The first type involves the kind of multi-processing that is done by the operating system on your machine as a matter of course. You can be typing into a text-input field while one background process is checking your spelling as you type, and another is receiving data for a file you are downloading from the Internet. This kind of parallel processing has been done for a long time, going back to the mainframe days in the 1960s. (For example, IBM’s OS/360 had multi-processing as an integral part of its design.) Although of course the developers of the operating system and its components have to take the possibility of parallelism into account, this is an area of computer science that has been fairly well investigated. And, although the application developer can make some modest adjustments to make his program “play nice” in this kind of environment, he or she really doesn’t have to do anything special.
The second type of parallelism is that done within a single application. The first thing to observe here is that the degree to which parallel processing is even possible is determined by the nature of the application, and has little to do with the language in which the program is written. At one extreme, a stochastic (Monte Carlo) simulation can typically make significant use of parallel processing, because it generates a large number of (pseudo-random) independent trials, each of which is in effect a self-contained computation. But not every problem can be broken down in this way. To use Fred Brooks’s memorable example from The Mythical Man-Month, producing a baby requires nine months no matter how many women are assigned to the project.
In this second case, then, the degree to which parallel facilities can help is a characteristic of the problem, and not likely to be changed much by changing tools (although, as I noted above, better tools could certainly help with the mechanics of parallelism).
Why does this matter? Because it suggests that there is an important design choice to be made. If we take a typical modern end-user application, like a spreadsheet or word-processing program, there are tasks within the application that can be done in parallel: for example, keyboard input, spell checking, and printing. One might think that this would be an argument for making large, all-inclusive application suites. But there is another possibility: to create a set of smaller, single-purpose tools, and let the operating system handle any parallel processing.

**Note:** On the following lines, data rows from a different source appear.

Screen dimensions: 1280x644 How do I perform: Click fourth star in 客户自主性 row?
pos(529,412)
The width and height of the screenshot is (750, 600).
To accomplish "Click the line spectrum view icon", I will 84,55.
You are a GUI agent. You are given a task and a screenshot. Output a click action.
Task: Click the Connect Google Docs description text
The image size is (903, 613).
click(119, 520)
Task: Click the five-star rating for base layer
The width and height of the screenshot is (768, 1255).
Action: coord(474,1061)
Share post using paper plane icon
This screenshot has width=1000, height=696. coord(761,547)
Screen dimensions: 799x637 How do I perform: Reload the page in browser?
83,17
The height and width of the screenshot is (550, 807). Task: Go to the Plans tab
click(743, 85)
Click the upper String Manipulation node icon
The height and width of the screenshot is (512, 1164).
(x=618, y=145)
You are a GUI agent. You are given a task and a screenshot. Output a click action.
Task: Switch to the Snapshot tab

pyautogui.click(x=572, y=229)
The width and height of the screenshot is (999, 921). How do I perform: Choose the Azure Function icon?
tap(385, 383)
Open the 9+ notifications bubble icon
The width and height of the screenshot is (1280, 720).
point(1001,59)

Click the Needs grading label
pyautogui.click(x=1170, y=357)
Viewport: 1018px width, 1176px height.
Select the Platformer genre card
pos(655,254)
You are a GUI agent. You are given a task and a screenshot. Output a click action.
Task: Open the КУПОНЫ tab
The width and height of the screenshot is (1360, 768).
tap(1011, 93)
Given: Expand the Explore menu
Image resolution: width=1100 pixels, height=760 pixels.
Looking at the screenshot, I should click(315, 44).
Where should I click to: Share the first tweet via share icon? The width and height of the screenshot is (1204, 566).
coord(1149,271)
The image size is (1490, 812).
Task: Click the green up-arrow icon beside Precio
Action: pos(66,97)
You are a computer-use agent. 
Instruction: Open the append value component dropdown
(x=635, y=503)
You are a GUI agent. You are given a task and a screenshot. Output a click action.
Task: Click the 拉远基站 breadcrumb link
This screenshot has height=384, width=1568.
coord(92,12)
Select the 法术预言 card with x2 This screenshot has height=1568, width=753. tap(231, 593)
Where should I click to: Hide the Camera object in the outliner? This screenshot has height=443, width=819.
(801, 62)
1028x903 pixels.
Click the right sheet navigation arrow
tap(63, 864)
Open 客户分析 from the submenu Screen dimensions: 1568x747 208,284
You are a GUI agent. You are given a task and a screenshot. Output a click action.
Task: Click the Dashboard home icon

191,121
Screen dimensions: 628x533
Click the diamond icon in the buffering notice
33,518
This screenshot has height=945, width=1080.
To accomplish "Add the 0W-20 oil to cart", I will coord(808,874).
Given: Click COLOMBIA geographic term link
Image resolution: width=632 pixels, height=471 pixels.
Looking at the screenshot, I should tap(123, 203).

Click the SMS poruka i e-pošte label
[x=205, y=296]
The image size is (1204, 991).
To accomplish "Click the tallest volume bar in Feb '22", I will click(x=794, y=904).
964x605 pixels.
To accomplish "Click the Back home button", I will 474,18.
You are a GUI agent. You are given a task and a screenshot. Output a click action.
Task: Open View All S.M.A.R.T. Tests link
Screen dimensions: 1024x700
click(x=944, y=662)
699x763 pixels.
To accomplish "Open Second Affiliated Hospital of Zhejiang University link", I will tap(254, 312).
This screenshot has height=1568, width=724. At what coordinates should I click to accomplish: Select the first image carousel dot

I think that this second approach, of multiple small tools, deserves to be considered when a new system is designed. We provide input/output facilities, and device drivers, as part of the operating system so that each application programmer doesn’t have to deal with all the messy details, and so we don’t end up with different drivers for each application. I thnk there’s a case for handling parallel processing in the same way. So, although I think adding language facilities to allow the natural expression of parallelism could be helpful, I hope it does not lead us to solve the wrong problem.